■ **WORK TO BE COMPLETED**: Lines from the one containing "Instruction: Uncheck the" through the end of the material are to be retyped exactly; do not copy pictures.

■ **DATA SUPPLIED**:
^^^^
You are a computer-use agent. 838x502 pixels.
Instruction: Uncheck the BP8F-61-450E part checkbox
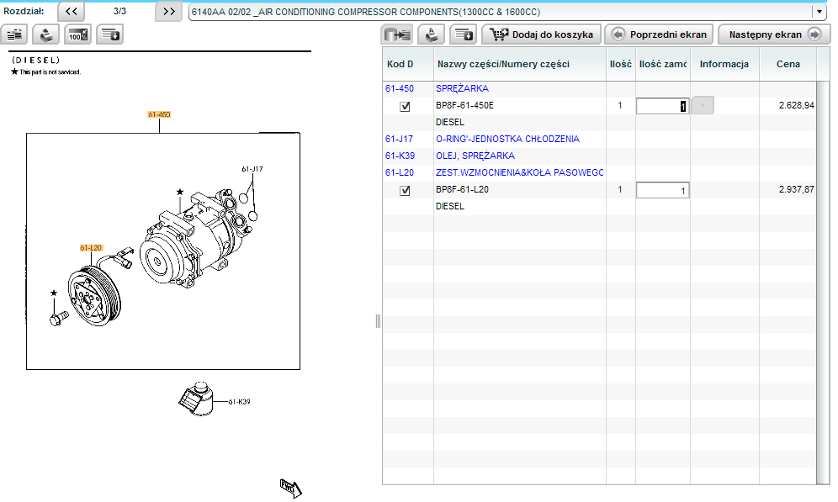coord(405,106)
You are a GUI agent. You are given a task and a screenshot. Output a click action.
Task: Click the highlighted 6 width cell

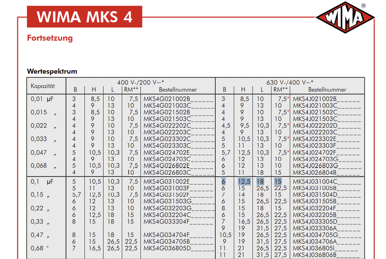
^^^^
■ **OUTPUT FOR THIS EXERCISE**:
Instruction: Uncheck the BP8F-61-450E part checkbox
coord(405,106)
You are a GUI agent. You are given a task and a screenshot. Output a click action.
Task: Click the highlighted 6 width cell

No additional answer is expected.